Google po cichu dokonało rewizji swojej polityki prywatności; od teraz rości sobie prawa do wykorzystywania praktycznie wszystkich treści udostępnianych online przez użytkowników. Rozwiązanie ma posłużyć rozwojowi narzędzi opartych na sztucznej inteligencji.
Zmiana polityki prywatności oznacza m.in., że jeśli Google uzyska dostęp do tekstu zapisanego w chmurze, może go swobodnie wykorzystać w swoich zbiorach danych. Publicznie dostępne treści będą wykorzystywane do szkolenia modeli sztucznej inteligencji, takich jak Google Translate, Bard i Cloud AI.
Wesprzyj nas już teraz!
„Google właśnie oznajmiło, że traktuje internet jak swój własny plac zabaw i rości sobie prawo do pozyskiwania wszystkich opublikowanych treści, w celu szkolenia swoich systemów AI. Wciąż brak regulacji prawnych dla takich działań” – zwraca uwagę Paweł Czajkowski na łamach ithardware.pl.

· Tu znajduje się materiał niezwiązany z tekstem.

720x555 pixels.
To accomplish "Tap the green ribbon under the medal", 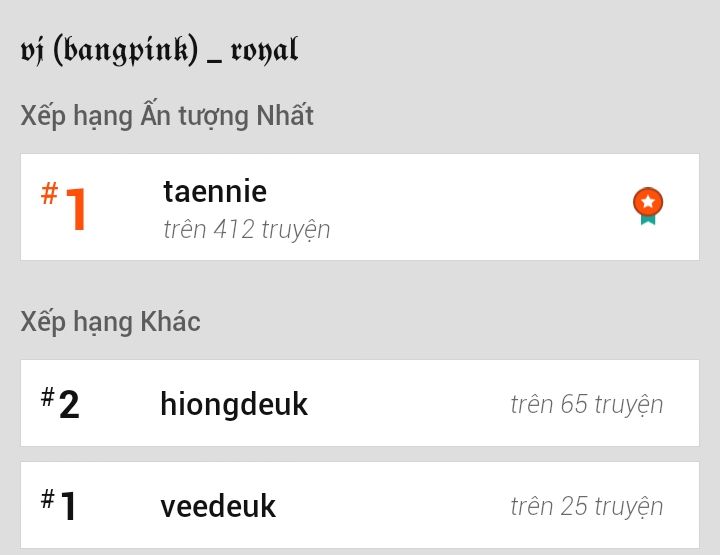I will point(648,219).
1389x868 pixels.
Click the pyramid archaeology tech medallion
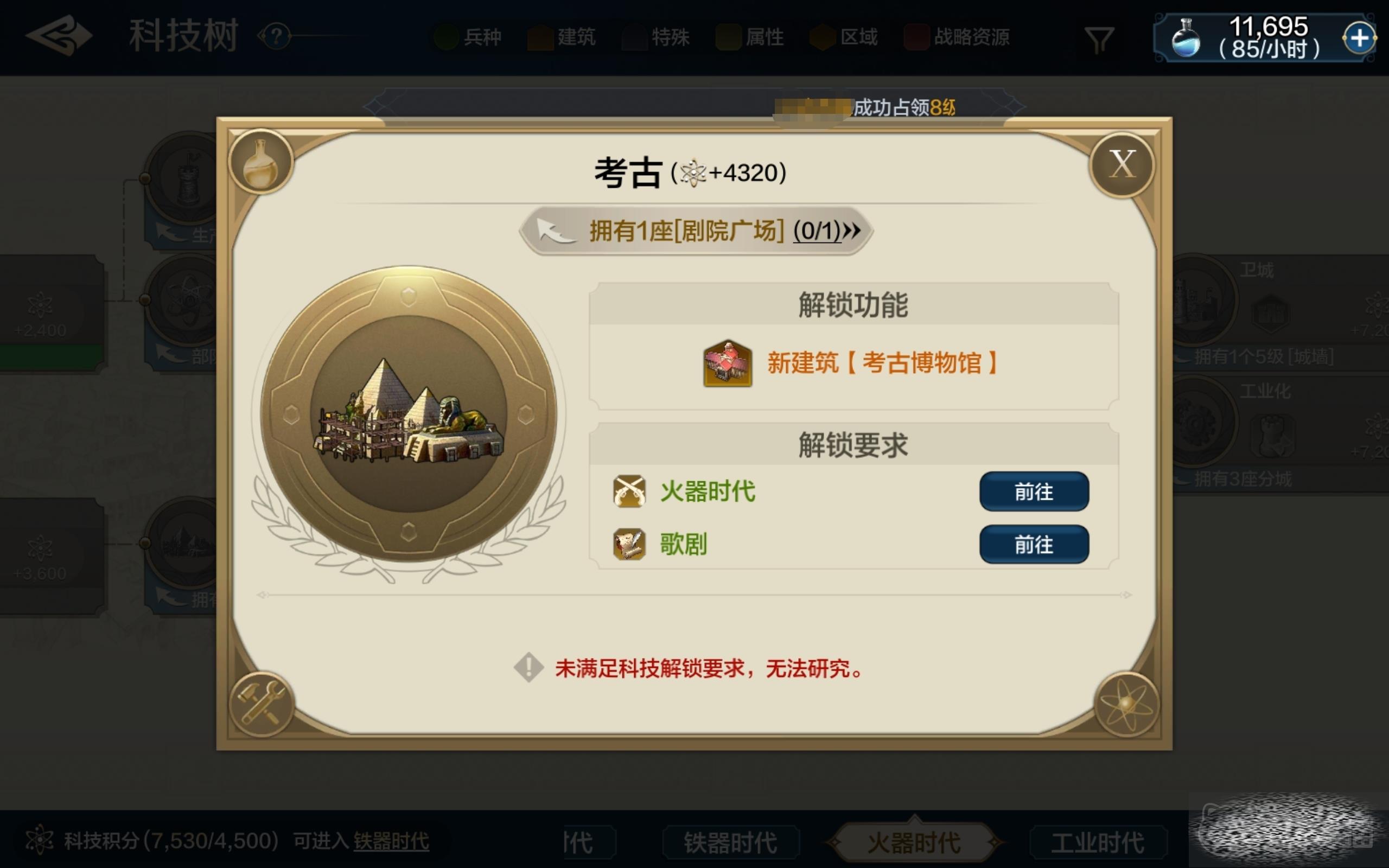click(x=408, y=414)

Znacząca zmiana dotyczy zasięgu pozyskiwanych danych. Polityki prywatności zazwyczaj określają stopień wykorzystania danych generowanych na konkretnych platformach. W tym przypadku jednak Google rości sobie prawa do wykorzystania wszystkich informacji dostępnych w internecie, niezależnie od platformy, na których zostały opublikowane.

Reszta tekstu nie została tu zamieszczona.